12) If the above two actions may be run as one as per the regulations, please act accordingly. The Appeal of both of the the above cases relate solely to the Employer as the B.C. Teachers Union had not been included although I have suggested that the Union be included in the Appeal if that is possible in order to discuss 'all claims'.

13) In the event that the above two actions may not be run concurrently, to approve each to run individually even if the Union is not to be included.

14) Without excusing the original conspirators, this case is a 'dog's breakfast' brought on by the cupidity of such judges as Ontario Superior Court's Justice Colin McKinnon.
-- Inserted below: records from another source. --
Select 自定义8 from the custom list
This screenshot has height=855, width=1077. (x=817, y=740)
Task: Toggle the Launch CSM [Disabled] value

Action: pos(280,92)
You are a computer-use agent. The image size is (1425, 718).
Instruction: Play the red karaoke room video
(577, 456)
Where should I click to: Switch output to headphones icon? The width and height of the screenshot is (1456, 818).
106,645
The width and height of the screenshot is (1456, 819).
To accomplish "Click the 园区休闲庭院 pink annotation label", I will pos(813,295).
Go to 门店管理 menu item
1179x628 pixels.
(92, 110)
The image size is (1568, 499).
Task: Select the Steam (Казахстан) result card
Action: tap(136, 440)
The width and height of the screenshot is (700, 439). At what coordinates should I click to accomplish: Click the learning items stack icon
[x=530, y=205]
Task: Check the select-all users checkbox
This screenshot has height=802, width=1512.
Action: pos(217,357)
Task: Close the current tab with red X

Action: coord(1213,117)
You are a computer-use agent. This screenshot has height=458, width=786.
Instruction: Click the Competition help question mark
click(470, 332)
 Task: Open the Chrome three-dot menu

All Canada is the loser in this regard for 'no legal answer cannot become a legal answer' with a Justice System still expecting to retain any credibility.

How to get appointed Chief Justice...by making pretty speeches

(source: Christie Blatchford Ottawa Citizen Sept. 16-2014 C3

     George Strathy, having just been sworn in as the new chief justice for Ontario...The chief justice's overriding issue on Day 1?

     "There are very serious concerns about the cost, complexity and time it takes to complete legal proceedings," he said. (No change. RWC Even the 19th century author, Charles Dickens, claimed...'it is the business of the court to make business for itself'.)

     "Having been a lawyer and judge in this province for over 40 years, it strikes me that we have built a legal system that has become increasingly burdened by its own procedures, reaching a point that we have begun to impede the very justice we are striving to protect." (Got it in one, George, that is the essence of the 29 year unresolved Employee's Case which is now in your bailiwick. RWC)

     "With the best of intentions (mea culpa or just plain horseshit about that paved path to Hell? RWC), we have designed elaborate rules and practices, engineered to ensure fairness and achieve just results."

     "But perfection can be the enemy of the good, and our justice system has become so cumbersome and expensive that it is inaccessible to many of our citizens." (It took you 40 years to figure that one out?? RWC).

     Christie Blatchford continues...'Sweet naif, he asked that everyone in the system consider how to streamline things and be "user friendly" (at this, anyone who has begged on bended knee the favour of clerks or strained to hear in the province's unamplified courtrooms, would scream with laughter), and pledged to review procedures at the Court of Appeal, where he most recently sat. (Surely, if we are going to appoint judicial bozos to the bench in the first place; then, by rights, we should be able to remove them when they are past their 'best before dates' as opposed to promoting them. A great speech, George, suited to every Board of Trade meeting across the land to which you should be sentenced. RWC)




encl. documents as outlined in the following Index.


cc SCofC Hon. A. Karakatsanis / PMO (documents not included)

No copy is included to the Wynne Government for calling off investigation of the billion dollar gas plant fiasco.